Primary source · 2 sources - 12 September 2024Artificial Intelligence
OpenAI's o1 introduces visible chain-of-thought reasoning
OpenAI released o1-preview and o1-mini, describing them as a new series of models trained with reinforcement learning to work through a chain of thought before producing a final answer, rather than generating a response immediately as prior GPT models did. Through this training process, the model learned to break difficult problems into smaller steps, try alternative approaches when one path stalled, and recognize and correct its own errors, spending more computation at answer time on harder problems. On a qualifying exam for the International Mathematical Olympiad, OpenAI reported that its existing GPT-4o model correctly solved only 13 percent of problems, while the new reasoning model scored 83 percent. OpenAI deliberately kept the model's internal chain of thought hidden from users, citing both safety monitoring and competitive concerns, and reset its model-naming scheme to '1' to mark what it described as a new level of capability distinct from the GPT series.

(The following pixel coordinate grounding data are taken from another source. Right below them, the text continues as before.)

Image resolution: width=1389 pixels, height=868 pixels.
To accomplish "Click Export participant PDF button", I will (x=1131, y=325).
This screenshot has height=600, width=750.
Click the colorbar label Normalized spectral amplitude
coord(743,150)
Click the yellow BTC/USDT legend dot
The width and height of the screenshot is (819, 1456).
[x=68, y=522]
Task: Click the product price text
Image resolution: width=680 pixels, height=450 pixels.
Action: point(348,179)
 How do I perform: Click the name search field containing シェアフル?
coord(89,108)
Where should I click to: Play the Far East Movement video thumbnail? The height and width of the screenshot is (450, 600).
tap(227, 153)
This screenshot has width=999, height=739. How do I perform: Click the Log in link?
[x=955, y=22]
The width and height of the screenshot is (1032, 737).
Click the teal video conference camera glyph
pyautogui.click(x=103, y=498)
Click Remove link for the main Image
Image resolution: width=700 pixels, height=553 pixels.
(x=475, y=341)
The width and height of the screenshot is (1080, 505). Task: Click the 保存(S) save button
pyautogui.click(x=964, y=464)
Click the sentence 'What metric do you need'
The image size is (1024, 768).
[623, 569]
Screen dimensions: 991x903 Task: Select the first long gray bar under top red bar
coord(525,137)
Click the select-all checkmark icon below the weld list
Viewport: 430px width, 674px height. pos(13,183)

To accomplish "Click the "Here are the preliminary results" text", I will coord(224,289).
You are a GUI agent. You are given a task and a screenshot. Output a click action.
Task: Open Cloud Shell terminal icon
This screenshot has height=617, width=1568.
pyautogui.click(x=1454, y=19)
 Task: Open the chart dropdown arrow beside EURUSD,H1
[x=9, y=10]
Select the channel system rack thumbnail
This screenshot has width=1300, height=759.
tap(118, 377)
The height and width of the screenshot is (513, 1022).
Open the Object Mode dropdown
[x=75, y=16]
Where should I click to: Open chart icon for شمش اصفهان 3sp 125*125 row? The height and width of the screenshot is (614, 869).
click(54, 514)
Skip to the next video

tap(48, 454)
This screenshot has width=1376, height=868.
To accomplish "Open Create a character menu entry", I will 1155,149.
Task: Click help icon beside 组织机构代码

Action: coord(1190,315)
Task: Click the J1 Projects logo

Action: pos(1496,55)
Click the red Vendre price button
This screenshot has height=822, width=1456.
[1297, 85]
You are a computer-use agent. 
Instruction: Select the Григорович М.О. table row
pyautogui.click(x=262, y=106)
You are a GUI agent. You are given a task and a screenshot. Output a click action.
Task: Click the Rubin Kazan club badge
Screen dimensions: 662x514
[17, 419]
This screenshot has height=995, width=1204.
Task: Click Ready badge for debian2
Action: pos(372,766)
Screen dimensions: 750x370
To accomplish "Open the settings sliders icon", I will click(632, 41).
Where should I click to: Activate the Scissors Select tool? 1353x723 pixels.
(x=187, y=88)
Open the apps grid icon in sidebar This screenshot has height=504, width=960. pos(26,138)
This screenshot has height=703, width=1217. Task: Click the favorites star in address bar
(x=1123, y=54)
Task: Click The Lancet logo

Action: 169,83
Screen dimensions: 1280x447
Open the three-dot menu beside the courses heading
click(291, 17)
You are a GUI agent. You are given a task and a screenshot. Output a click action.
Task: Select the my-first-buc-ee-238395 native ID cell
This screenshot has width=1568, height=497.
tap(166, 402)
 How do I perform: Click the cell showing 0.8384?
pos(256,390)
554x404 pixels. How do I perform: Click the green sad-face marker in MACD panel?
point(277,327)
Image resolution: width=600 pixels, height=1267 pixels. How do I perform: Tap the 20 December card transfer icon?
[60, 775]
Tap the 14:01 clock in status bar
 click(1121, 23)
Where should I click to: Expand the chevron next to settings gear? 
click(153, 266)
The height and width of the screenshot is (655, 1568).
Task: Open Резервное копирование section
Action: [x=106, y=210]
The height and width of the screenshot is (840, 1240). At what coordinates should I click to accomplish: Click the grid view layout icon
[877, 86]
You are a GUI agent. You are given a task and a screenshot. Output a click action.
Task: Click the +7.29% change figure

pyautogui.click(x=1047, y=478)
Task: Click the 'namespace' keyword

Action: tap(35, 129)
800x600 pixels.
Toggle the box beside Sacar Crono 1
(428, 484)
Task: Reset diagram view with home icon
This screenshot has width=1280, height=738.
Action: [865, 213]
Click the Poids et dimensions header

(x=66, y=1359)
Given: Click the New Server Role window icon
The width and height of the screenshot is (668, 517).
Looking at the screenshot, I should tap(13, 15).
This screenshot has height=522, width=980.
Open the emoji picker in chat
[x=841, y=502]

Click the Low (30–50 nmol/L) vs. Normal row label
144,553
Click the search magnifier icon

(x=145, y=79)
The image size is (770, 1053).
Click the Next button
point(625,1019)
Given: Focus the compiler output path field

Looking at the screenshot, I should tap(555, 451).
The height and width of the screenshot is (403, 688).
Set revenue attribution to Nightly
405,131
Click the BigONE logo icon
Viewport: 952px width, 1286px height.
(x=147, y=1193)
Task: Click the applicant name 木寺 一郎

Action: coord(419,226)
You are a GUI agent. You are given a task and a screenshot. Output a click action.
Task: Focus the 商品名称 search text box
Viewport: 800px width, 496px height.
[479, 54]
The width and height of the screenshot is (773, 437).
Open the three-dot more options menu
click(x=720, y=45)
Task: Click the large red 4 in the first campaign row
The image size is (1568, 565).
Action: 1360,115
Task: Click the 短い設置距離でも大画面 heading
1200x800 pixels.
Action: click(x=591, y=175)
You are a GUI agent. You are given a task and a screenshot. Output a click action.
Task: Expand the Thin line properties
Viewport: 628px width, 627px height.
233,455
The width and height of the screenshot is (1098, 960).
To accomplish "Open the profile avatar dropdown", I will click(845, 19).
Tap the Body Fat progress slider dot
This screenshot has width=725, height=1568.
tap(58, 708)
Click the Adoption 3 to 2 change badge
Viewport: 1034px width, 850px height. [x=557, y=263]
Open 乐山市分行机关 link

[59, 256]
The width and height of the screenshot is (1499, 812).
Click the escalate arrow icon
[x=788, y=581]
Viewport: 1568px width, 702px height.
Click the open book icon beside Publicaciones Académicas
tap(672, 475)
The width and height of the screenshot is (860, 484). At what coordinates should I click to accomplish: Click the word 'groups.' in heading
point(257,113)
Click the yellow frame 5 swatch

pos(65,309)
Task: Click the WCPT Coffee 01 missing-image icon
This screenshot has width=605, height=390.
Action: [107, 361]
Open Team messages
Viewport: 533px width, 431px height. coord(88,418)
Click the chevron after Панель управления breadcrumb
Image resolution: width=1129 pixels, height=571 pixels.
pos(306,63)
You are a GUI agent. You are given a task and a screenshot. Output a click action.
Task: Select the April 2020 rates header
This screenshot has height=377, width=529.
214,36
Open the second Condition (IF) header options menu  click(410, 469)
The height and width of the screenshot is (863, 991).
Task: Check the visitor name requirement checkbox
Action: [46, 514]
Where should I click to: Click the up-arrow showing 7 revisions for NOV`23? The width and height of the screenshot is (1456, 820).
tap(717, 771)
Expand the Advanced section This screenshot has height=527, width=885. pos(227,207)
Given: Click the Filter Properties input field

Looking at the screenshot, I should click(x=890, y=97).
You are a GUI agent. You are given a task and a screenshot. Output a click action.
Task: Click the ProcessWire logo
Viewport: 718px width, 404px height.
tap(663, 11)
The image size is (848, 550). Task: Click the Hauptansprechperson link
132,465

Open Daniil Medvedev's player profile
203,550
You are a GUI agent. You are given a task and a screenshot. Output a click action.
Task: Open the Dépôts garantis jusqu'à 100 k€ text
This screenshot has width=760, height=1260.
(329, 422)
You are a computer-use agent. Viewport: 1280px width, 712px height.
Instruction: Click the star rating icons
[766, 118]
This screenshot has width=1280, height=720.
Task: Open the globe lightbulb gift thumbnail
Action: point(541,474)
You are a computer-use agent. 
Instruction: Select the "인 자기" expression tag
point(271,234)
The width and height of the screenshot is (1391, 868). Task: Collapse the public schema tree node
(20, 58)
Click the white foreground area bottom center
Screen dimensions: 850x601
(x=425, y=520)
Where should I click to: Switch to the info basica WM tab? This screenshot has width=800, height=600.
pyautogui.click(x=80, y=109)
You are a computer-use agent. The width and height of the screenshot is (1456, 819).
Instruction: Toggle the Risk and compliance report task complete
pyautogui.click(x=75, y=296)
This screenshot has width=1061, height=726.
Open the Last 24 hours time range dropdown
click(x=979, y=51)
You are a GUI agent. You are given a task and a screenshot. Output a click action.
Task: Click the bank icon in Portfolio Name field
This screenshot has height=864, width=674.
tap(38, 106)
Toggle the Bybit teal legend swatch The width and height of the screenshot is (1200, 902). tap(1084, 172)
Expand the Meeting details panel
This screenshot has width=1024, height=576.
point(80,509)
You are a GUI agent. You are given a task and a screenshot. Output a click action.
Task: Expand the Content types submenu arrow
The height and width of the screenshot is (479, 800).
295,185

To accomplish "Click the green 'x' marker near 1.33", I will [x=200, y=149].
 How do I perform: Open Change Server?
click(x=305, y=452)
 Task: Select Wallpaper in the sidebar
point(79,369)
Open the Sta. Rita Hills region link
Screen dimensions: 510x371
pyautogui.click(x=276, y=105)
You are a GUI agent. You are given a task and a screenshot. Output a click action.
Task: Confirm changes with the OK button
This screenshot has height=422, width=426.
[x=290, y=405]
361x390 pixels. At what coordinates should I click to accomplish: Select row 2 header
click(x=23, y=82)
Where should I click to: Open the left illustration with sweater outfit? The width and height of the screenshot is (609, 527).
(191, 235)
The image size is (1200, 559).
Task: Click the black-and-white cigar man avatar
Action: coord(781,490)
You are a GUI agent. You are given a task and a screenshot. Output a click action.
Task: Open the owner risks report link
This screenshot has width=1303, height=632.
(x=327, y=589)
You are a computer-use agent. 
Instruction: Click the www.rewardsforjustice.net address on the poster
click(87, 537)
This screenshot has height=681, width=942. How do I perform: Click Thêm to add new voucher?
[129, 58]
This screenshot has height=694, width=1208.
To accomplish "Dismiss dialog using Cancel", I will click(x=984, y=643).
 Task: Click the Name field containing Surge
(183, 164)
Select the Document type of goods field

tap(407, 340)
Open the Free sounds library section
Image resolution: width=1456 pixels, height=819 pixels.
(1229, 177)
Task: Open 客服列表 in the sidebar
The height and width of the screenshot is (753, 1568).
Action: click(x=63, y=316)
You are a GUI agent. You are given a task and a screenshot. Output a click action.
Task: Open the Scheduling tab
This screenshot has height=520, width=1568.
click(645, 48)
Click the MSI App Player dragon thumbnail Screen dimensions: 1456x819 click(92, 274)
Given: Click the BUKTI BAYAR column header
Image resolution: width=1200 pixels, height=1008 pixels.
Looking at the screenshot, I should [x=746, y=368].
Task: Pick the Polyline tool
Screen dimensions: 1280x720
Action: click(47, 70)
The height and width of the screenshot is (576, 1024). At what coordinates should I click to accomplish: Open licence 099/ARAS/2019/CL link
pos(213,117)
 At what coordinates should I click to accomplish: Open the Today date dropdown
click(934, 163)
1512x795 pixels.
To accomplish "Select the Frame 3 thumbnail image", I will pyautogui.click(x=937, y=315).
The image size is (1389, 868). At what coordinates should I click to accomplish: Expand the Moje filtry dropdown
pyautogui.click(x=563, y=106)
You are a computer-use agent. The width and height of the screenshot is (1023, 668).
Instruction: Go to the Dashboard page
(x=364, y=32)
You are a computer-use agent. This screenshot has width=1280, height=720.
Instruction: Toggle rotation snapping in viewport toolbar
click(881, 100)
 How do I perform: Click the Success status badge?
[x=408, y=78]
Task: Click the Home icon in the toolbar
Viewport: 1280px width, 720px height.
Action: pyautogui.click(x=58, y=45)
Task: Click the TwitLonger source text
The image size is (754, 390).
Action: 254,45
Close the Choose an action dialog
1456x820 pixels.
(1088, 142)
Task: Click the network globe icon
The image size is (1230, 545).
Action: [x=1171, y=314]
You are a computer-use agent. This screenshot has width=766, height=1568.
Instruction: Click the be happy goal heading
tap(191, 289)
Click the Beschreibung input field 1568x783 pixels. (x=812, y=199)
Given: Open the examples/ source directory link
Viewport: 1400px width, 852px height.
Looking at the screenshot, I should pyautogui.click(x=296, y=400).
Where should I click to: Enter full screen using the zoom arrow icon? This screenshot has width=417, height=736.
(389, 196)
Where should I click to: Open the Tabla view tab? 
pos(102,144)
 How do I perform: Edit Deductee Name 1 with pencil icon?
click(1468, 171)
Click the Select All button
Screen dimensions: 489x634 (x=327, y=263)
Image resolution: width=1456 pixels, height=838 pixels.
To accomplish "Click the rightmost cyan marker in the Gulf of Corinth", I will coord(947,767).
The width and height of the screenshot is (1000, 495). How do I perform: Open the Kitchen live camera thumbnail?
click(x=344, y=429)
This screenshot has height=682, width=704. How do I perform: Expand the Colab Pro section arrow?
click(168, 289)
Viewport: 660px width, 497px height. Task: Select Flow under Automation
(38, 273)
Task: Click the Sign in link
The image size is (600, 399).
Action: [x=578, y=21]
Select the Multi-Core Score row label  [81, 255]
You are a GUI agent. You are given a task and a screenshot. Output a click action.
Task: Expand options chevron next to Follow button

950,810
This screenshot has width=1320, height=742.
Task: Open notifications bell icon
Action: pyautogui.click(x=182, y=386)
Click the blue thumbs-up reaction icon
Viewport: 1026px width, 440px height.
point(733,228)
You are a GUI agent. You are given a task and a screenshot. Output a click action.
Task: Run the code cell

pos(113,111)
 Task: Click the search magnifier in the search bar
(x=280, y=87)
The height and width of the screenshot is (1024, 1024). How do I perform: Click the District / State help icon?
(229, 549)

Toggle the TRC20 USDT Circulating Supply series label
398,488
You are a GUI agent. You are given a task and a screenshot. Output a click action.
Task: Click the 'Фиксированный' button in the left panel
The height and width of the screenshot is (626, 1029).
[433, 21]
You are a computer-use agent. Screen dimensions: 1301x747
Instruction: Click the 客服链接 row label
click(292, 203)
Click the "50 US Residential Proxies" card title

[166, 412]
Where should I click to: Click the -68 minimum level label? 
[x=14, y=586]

Primary source · 2 sources - 8-9 October 2024Artificial Intelligence
Neural network pioneers win the 2024 Nobel Prizes
The Royal Swedish Academy of Sciences awarded the 2024 Nobel Prize in Physics jointly to John Hopfield and Geoffrey Hinton for foundational discoveries and inventions enabling machine learning with artificial neural networks. Hopfield had created an associative memory network, modeled mathematically on the physics of atomic spin systems, that could store and reconstruct patterns by settling into low-energy states; Hinton built on such networks to develop methods letting machines autonomously find properties in data, work that underlies later deep learning. The following day, the Academy awarded the 2024 Nobel Prize in Chemistry half to David Baker for computational protein design and jointly to Demis Hassabis and John Jumper of Google DeepMind for AlphaFold's protein structure predictions. It was the first time Nobel Prizes across two categories in the same year recognized artificial intelligence research directly.